== Extract ==
######

Tracking all the things

A list of possible items you could track with Locus Pocus. Photo courtesy Thinking Source

Above: A list of possible items you could track with Locus Pocus. Photo courtesy of Thinking Source.

Under McCormick’s model, Locus Pocus takes a hardware-agnostic view of Bluetooth trackers — it can track almost all of them — and provides a mechanism for owners of lost objects to pay for the most recent location information. This “nominal” fee, as McCormick describes it, passes from the owner to the finder via Locus Pocus, which naturally takes a cut. In so doing, the app effectively monetizes a relationship that would otherwise be free if the owner and finder were both using a proprietary app.

Here’s how it works:

Once installed, users can sign up using their Twitter ID or by creating an account with Locus Pocus.

From there, you simply bring your trackers within a few feet of your phone and, once they’re detected, register them with the service with a tap. You can optionally add a photo of the item the tracker is attached to, just like in app provided with your tracker.

The app displays a meter with each tracker in your list that shows its proximity via a blue gradient strip. The darker the blue, the closer the tracker. The strip will turn yellow when the object is out of range. You can also set up an adjustable virtual leash, which notifies you when you’ve wandered too far from the tracked item.

Locus Pocus shows you the last known location of your item, just like the proprietary apps do. Photo courtesy of Thinking Source.

Above: Locus Pocus shows you the last known location of your item, just like proprietary apps do. Photo courtesy of Thinking Source.

To tap into the Locus Pocus network, you indicate that you want location information by switching the item’s status to “lost.” You’ll be notified every time someone in the network has “seen” your item and at that point — like a private eye working with an informant — you have the option to pay for the intel. Each location will cost you $4.99 as an in-app purchase, and half of that fee goes to the finder.

Currently, the age of that intel (and thus its value) isn’t provided prior to buying, but McCormick said that will be added to a future update. Technically, the moment you register a tracker with the service, a record is kept of its most recent location and who saw it. By tagging the item as lost, you’re simply asking Locus Pocus to let you know when that happens.

After we spoke, McCormick decided to implement a new Community mode within the app, which lets users opt to run the app without being signed in. They’ll still act as a node in the network, but any finds they facilitate will be bounty-less. That altruism gets paid forward: Community mode finds won’t cost device owners any money to see.

######

== Short task 1 ==
Answer these questions about the Locus Pocus article, one per line:
(a) What can users sign up with after installing the app?
(b) What color does the proximity strip turn when the object is out of range?
(c) How much does each location cost, and what share of that goes to the finder?
== Short task 2 ==
Arrange the records as a numbered list, from the line with "Sort table by Last edit column" through the end of the records. Skip blank lines and leave out the pictures.

== Data to use ==
######

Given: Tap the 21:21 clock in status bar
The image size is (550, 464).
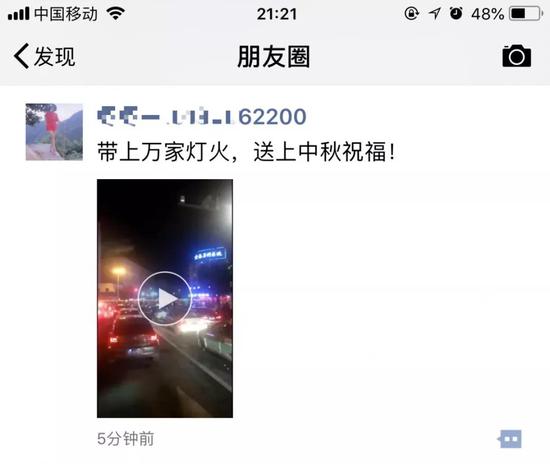Looking at the screenshot, I should pos(277,14).
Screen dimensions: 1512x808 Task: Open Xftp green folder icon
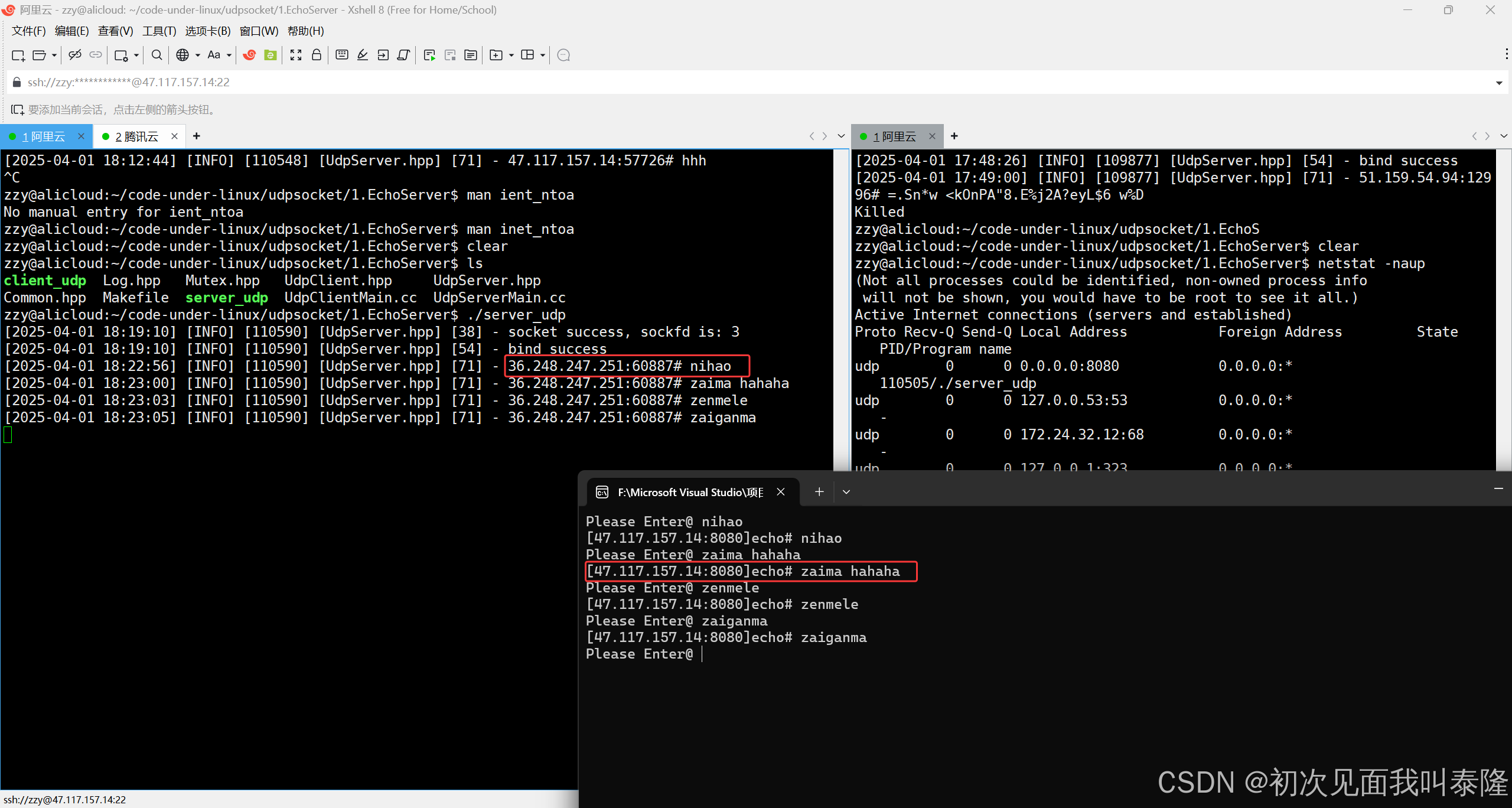(x=271, y=55)
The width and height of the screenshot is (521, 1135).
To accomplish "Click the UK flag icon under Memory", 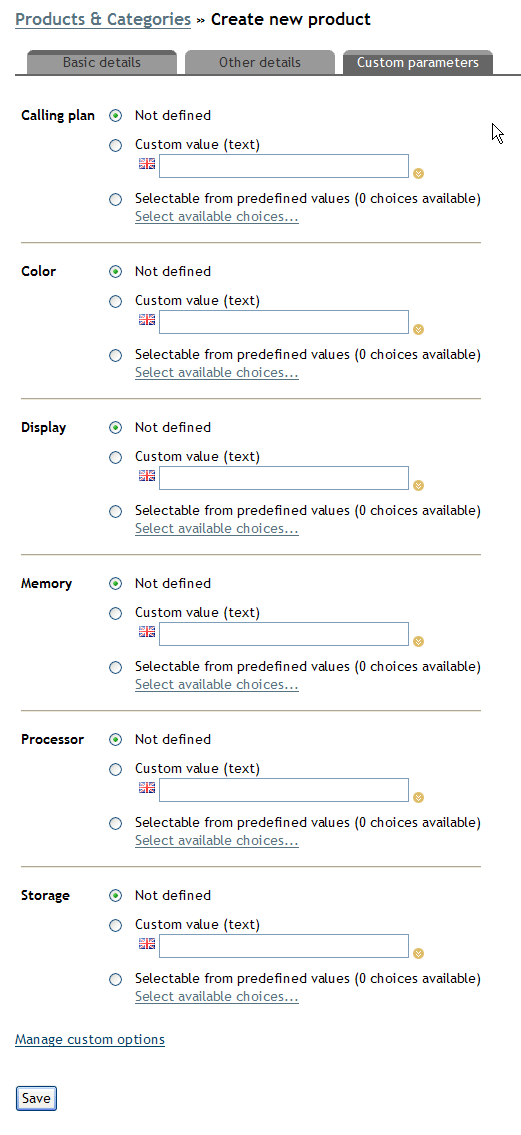I will click(147, 631).
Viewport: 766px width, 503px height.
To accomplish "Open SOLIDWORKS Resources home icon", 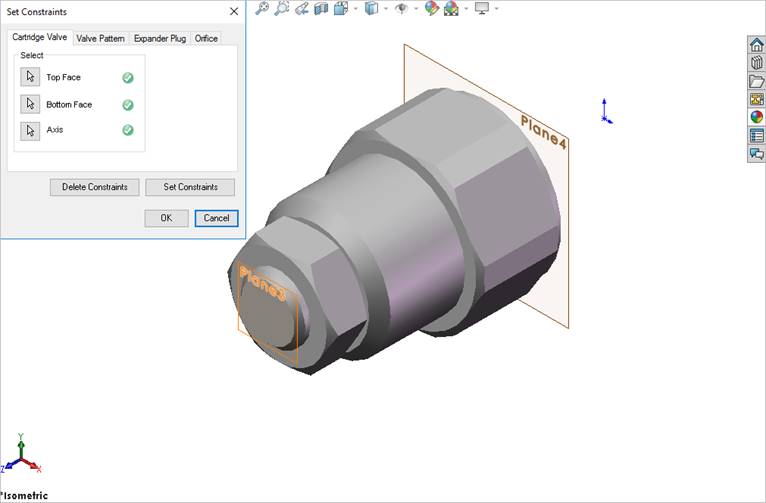I will [x=757, y=45].
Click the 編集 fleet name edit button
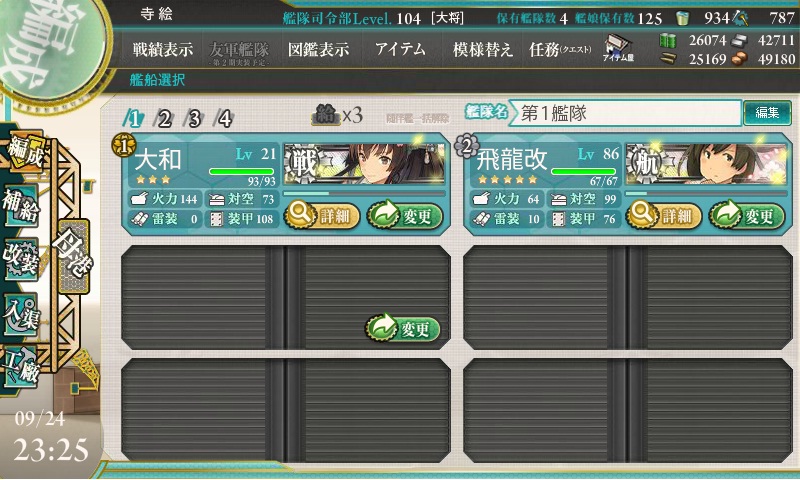The image size is (800, 480). (x=767, y=112)
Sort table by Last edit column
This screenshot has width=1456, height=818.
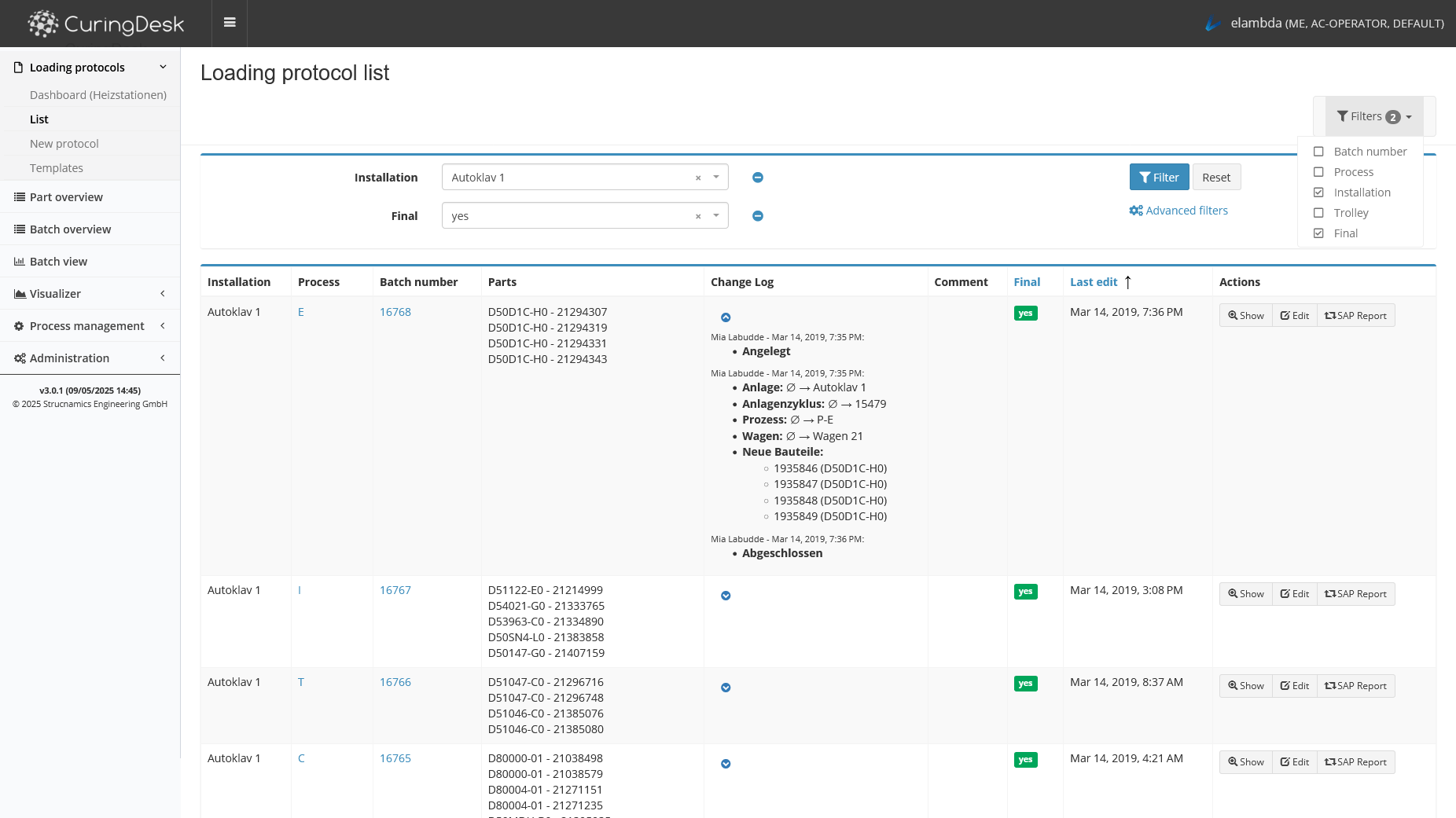(1094, 282)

######

== Written response 1 ==
(a) Their Twitter ID, or a new account created with Locus Pocus.
(b) Yellow.
(c) $4.99 per location, and half of it goes to the finder.

== Written response 2 ==
1. Sort table by Last edit column
2. This screenshot has width=1456, height=818.
3. (1094, 282)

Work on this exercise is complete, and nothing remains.